Lancet in its report said that India “might need additional and inclusive approaches for people who are uninsured to increase their health-care use for improved health outcomes.” A large number of those who have health insurance products are under-insured.
“With the rise in medical and hospitalisation expenses, the sum insured by a large number of policyholders will not be enough to cover them in case there is an emergency situation. It is important to understand that just having medical insurance is not enough,” a senior executive of the large private sector health insurance firm told The Secretariat on condition of anonymity.
“The policyholders may still have to pay a substantial amount from their savings,” he added.
Opportunity For Growth
The underpenetrated health insurance segment offers an opportunity for insurance companies. Life Insurance Corporation (LIC), the public sector behemoth is already looking at entering the health insurance fray.
GlobalData, an analytics firm, in its report estimated India’s health insurance industry would register a compound annual growth rate (CAGR) of 12.8 per cent between 2024 and 2028, in terms of gross written premiums (GWP).
At present, India’s health insurance market in terms of gross written premium is at around US $15.1 billion or Rs 1.3 lakh crore.
Tax Incentives On Health Insurance Premium Diluted
Under the old personal income tax regime, an individual, under Section 80D of the Income Tax Act, enjoyed a tax deduction of up to Rs 25,000 each year for health insurance premiums.
For senior citizens, the amount was higher at Rs 50,000. The new regime, however, does not offer any incentive for health insurance.
Presenting the Union Budget this year, Sitharaman enhanced the tax benefits under the new regime.
This is expected to push more tax payers to opt for this new structure, introduced in 2020-21, largely to address the Covid pandemic-induced economic crisis and boost consumption and thereby support economic growth.
Clearly, India needs to increase health insurance penetration rapidly. And for that, prices need to be reduced.
Adequate and affordable health insurance is the key. In the previous year, the total GST accrued from health insurance premium stood at Rs 8,263 crore.

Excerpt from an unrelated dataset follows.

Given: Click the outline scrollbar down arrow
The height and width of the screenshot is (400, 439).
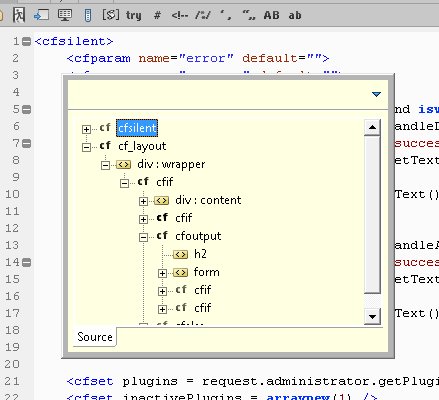Looking at the screenshot, I should [x=372, y=316].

While reduction or elimination of GST on health insurance premium will hurt the both the centre and states, it is a move that is desirable for the larger benefit of the people as it will significantly reduce the costs of premium and push universalisation of health insurance.
As market penetration increases, the number of people paying insurance premia will also go up exponentially and a small tax of say 5 per cent might actually fetch more than what is acruing to the government coffers from the 18 per cent GST now being charged.